History: 62 year old male runner with no significant medical history and not on any current medications. The athlete was competing in a 50 mile race. He is an experienced endurance runner having raced for over 30 years. He lives at sea level and was running at altitude (6000-8000 feet).
Approximately mile 18 of the race, he ate half of a sandwich and cookies at our aid station. About 1 mile later, he developed epigastric abdominal pain/lower chest pain. He had a normal bowel movement with no blood or diarrhea. He did force himself to vomit with no relief. Because of pain radiating to his shoulder, he did take an aspirin that he had with him. He walked back to our aid station under his own power
Exam: The runner was in moderate discomfort upon presentation to the medical tent. He rated his pain as 7/10 in severity over his epigastric area and had pain radiating to his right shoulder. Vital signs with a oral temperature of 97.8 F, BP 120/78 and pulse of 65 BPM. On physical exam, he did have diffuse abdominal guarding but no rebound tenderness and no masses.
Treatment/Disposition: The runner had already taken 325 mg of aspirin prior to presenting to the medical tent. He was given some calcium carbonate tabs for his pain which provided no relief. After discussion with the runner, he was driven to the closest emergency room (approximately 30 minutes away by truck over forest roads) with one of the treating physicians.

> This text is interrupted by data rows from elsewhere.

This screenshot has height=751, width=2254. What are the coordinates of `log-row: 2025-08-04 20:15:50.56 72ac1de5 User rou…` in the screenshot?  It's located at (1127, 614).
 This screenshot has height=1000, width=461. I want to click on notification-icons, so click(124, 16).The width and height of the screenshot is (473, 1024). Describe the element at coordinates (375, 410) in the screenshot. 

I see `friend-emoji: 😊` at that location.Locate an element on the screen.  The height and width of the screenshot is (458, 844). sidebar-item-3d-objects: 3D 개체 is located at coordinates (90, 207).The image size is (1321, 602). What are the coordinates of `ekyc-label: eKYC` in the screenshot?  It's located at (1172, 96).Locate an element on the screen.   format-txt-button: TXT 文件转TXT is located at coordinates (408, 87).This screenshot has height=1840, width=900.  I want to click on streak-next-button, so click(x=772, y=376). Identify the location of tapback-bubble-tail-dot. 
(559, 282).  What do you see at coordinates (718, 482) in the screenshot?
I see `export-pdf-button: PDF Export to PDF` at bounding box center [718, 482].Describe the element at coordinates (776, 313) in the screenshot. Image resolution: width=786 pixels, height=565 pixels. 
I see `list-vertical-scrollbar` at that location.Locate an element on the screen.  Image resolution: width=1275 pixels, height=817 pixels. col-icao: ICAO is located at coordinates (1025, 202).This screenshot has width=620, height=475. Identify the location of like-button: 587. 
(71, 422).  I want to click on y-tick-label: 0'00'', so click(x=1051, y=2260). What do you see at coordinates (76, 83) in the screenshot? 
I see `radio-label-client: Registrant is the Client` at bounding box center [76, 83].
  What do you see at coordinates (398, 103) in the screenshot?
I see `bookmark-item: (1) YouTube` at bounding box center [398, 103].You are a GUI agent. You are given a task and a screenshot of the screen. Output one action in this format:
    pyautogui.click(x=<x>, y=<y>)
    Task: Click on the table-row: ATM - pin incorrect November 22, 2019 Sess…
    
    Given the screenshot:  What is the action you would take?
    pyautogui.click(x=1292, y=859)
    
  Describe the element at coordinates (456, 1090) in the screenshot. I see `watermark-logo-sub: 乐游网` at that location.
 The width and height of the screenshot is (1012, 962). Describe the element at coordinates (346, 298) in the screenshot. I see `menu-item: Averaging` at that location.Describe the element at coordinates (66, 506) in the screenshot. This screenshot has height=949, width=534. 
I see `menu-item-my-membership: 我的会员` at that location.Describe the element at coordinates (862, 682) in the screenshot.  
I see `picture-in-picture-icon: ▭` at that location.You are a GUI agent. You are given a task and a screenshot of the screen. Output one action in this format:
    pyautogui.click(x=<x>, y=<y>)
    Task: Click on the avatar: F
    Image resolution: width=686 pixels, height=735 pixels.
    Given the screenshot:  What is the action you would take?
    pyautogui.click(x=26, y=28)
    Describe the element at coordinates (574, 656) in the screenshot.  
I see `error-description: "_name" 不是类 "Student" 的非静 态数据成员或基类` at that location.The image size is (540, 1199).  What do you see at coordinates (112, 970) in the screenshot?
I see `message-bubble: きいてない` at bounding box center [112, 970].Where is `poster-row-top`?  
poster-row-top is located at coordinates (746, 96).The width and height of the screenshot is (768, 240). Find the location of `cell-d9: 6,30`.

Follow up care: Upon arrival at the emergency room, his pain had increased to 8/10 in severity. He was given dilaudid, ondansetron, and nitroglycerine . Labs revealed an elevated WBC count of 15.7 with a left shift. His stool was heme positive. Troponin was mildly elevated at 0.13 ng/mL (0.00-0.05 range) as was serum amylase at 186 (23-125). LFTs were normal. ECG showed no evidence of ischemic changes. CT of the abdomen/pelvis did show a mildly distended gallbladder with a thickened wall and pericholecystic fluid. The runner was transferred to another hospital and had laparoscopic cholecystectomy performed. Pathology did reveal of acute gangrenous acalculous cholecystitis. He was discharged one day later and continued to improve.
Take Home Points:
1) While abdominal pain is very common in runners, acute cholecystitis in an athlete has not been reported often in the medical literature.
2) Based on the symptoms and history alone, it was initially difficult to rule out cardiac causes for his pain. His physical exam findings, however, made us more concerned for GI issues which, in turn, allowed us to transport him by ground as opposed to helicopter.
3) Heme positive stools are fairly common after long exertion (8-85% of athletes).